Restaurant critic Pete Wells, last seen here writing about the "pleasure" of being served by "women" and "others who don't look like men of European descent," gets into it again in a three-star review of a restaurant called Carbone. He writes, "I'm not ready to play along with all of Carbone's casting decisions: currently all the captains, typically the most highly tipped employees, are men."
Where to begin? First of all, might it be possible that the restaurant employees pool and divide their tips? Second of all, as I said last time around, if there's race or sex discrimination in hiring waitstaff at Manhattan restaurants, I'm against it, and the Times should do a reported article about it. Instead, the reviewer's comment casually accuses the restaurant of discrimination without giving the management a chance to respond. Finally, as a customer, I care that the waitstaff is efficient and personable, not whether the waiters are men or women.
The "Deal Professor" column in the Times business section pulls a similar stunt, injecting racial politics into a column about James Comey's nomination as FBI director. The columnist, Steven Davidoff, writes about Mr. Comey's stint working at the Bridgwater hedge fund. He writes that the Bridgewater culture is detailed by a series of videos featuring "young, bright-faced, mostly white employees." How is it relevant to Mr. Comey's nomination that the employees in the videos are "mostly white"? Is the deal professor casually accusing Bridgewater of discrimination in hiring without allowing the company a chance to defend itself? The faculty of Moritz College of Law, where Professor Davidoff works when he's not working for the New York Times, is also mostly white. So is the student body. If there's discrimination, the Times should do a reported article directly confronting it rather than these sly asides.

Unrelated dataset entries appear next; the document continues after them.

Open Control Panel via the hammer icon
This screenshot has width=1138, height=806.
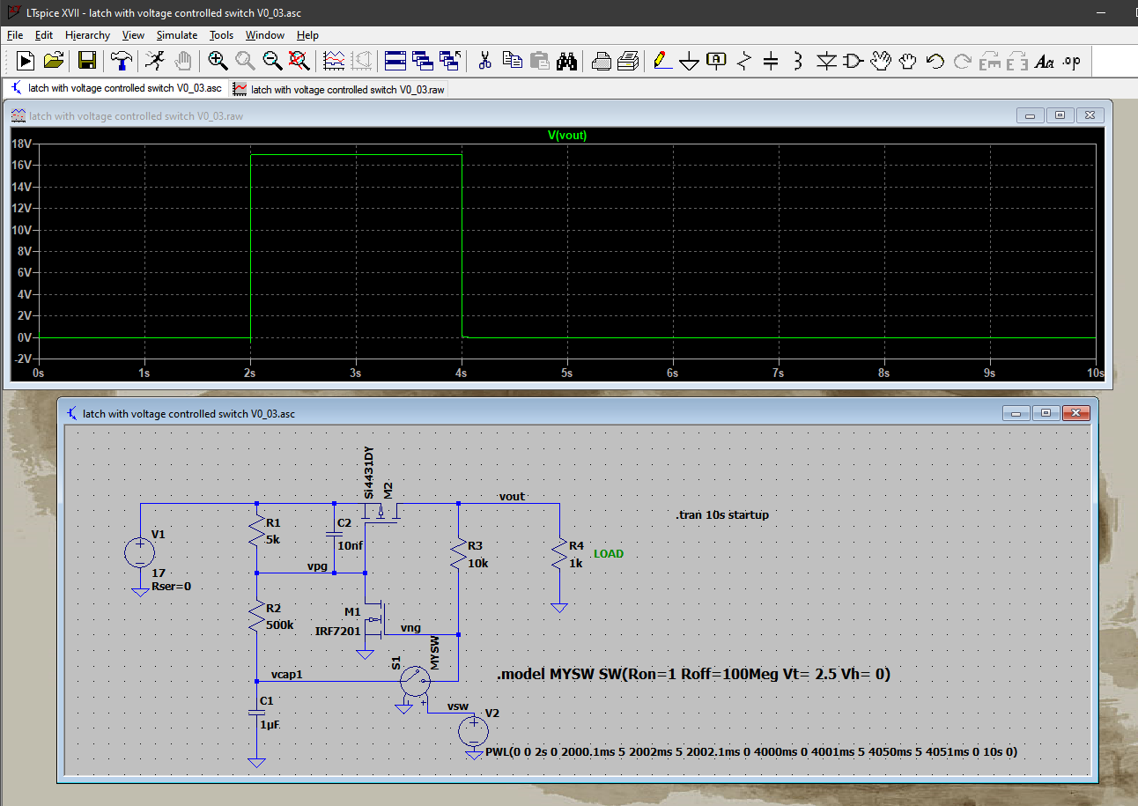pos(121,61)
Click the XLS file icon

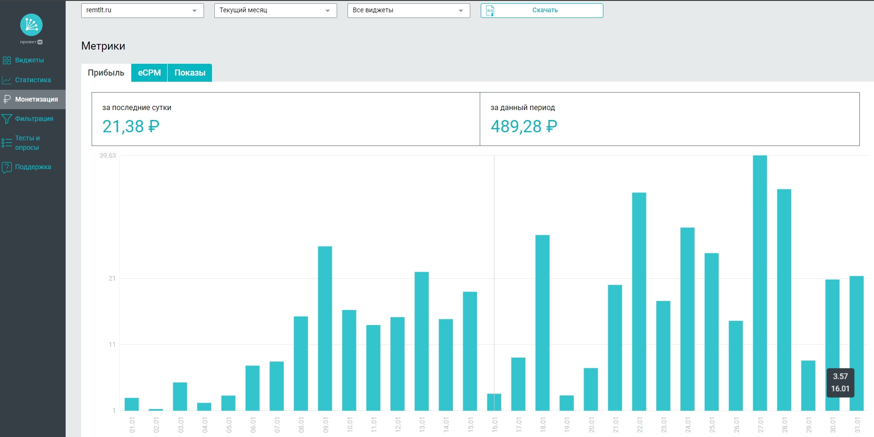(490, 11)
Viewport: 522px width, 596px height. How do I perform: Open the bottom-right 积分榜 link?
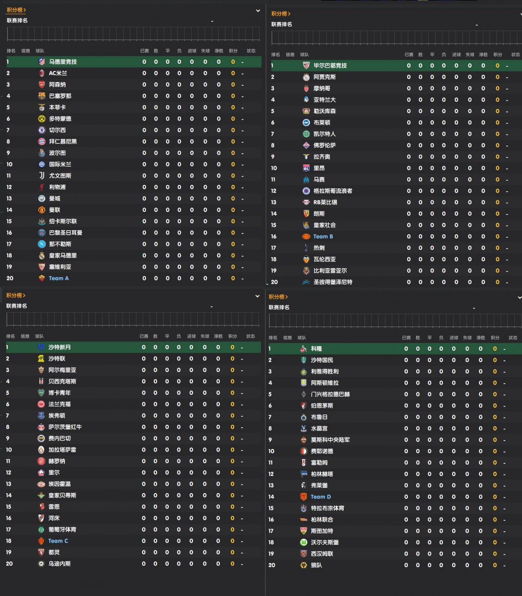coord(278,297)
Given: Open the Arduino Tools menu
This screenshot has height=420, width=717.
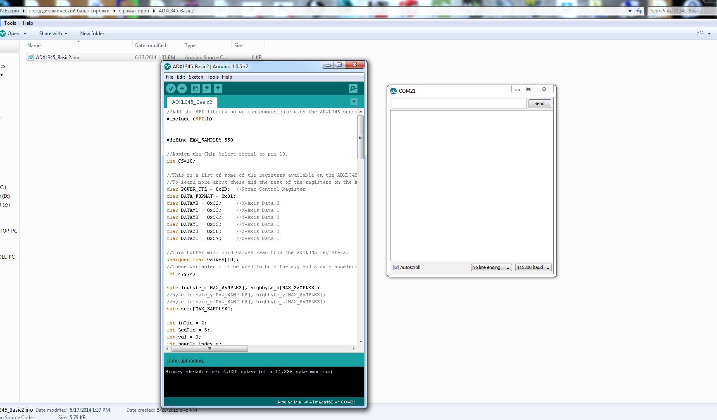Looking at the screenshot, I should [212, 77].
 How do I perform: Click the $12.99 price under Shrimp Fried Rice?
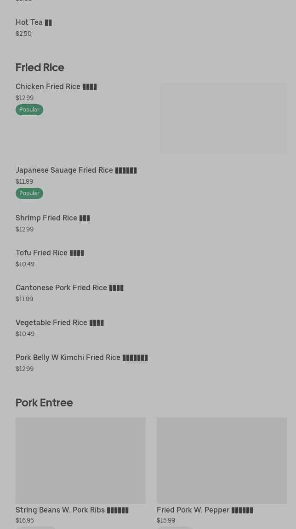click(24, 229)
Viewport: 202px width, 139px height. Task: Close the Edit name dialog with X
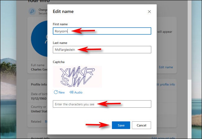pyautogui.click(x=149, y=12)
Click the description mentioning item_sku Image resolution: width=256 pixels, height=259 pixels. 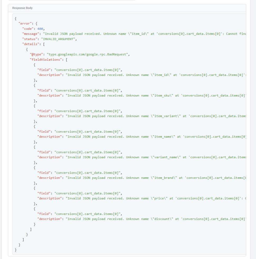tap(156, 96)
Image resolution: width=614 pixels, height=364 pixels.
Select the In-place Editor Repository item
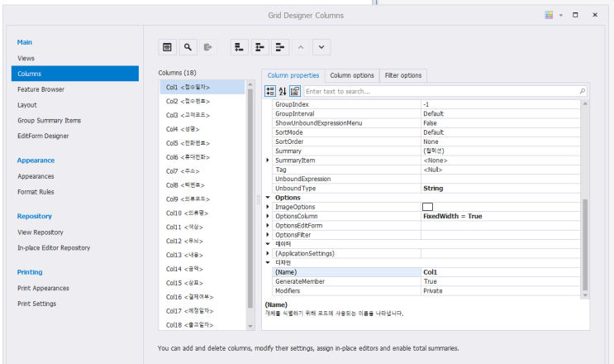54,248
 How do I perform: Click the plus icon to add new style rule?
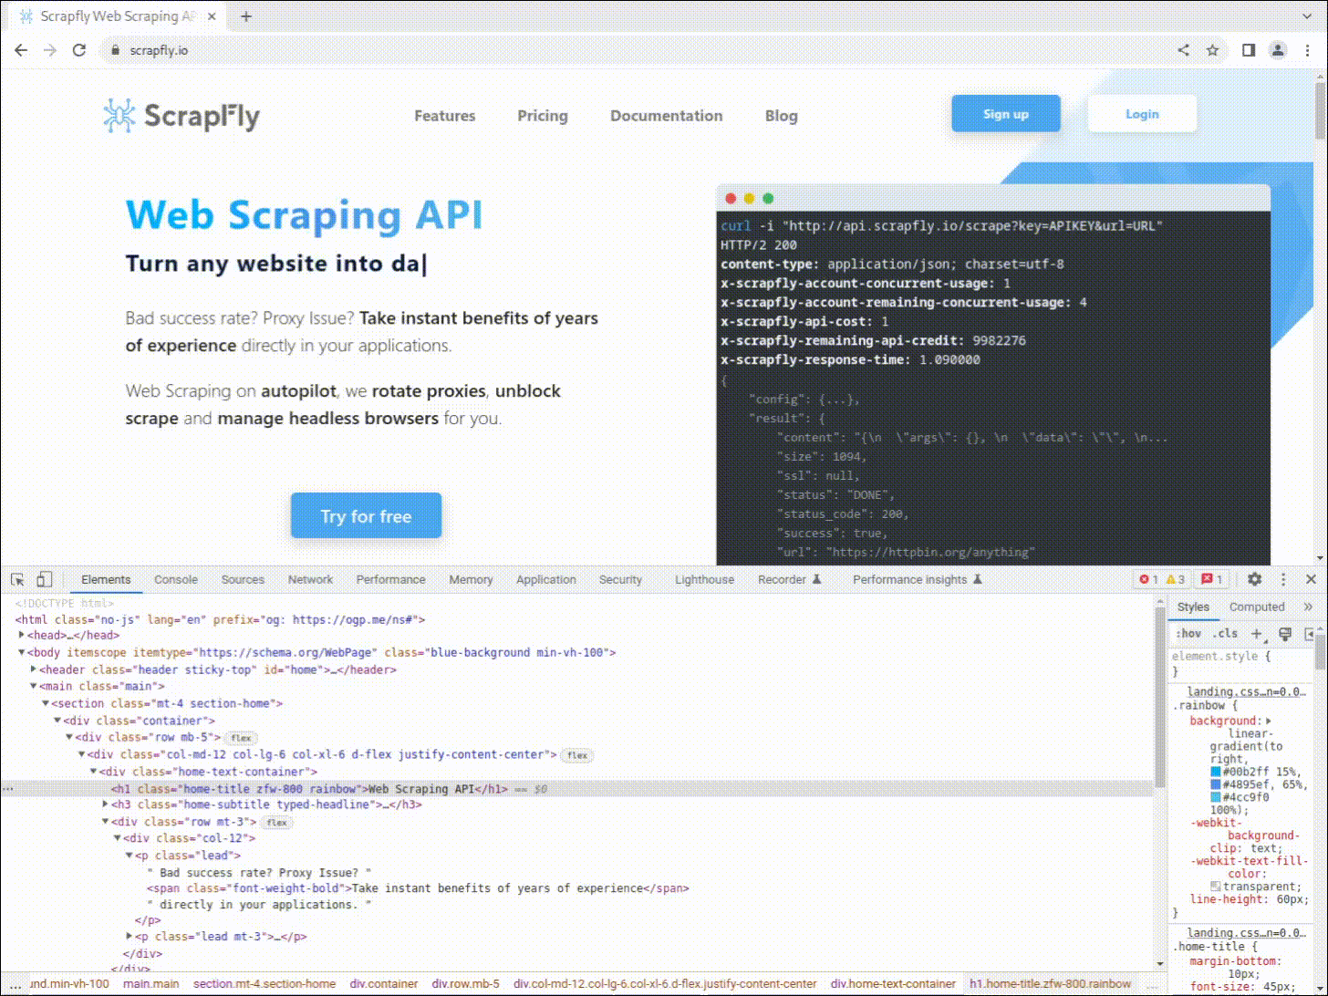[x=1257, y=633]
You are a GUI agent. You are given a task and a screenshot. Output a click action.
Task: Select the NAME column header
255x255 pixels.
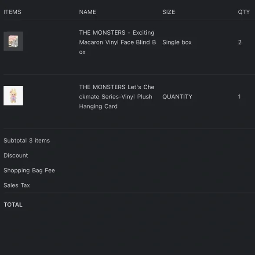click(87, 12)
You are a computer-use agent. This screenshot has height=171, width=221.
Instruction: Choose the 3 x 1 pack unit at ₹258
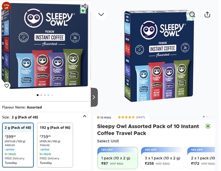tap(162, 158)
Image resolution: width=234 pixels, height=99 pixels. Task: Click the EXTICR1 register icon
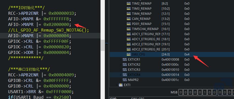point(125,60)
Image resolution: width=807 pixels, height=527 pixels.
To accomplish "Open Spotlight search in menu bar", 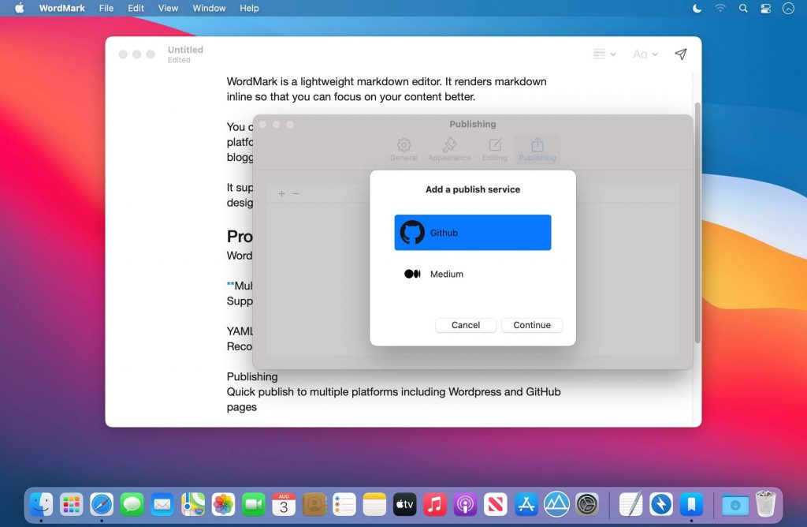I will tap(743, 8).
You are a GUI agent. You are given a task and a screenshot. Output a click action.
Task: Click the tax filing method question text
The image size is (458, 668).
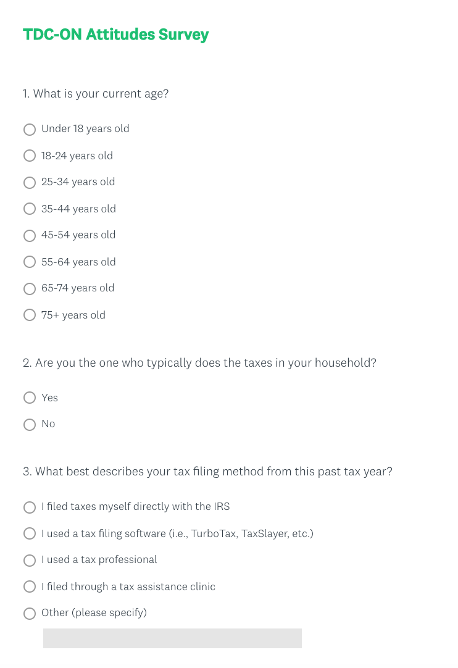click(207, 472)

As recently as 1986 the Times was publicly professing a policy that "The race, religion or ethnic background of a person in the news, under The Times's policies, may be specified only if it is pertinent to the news. And in such a case, the relevance must be demonstrated in the article." The Davidoff mention of the race of the Bridgewater employees — a group, by the way, that includes one named Parag and another named Kokoro — fails to meet the standard of that Times policy.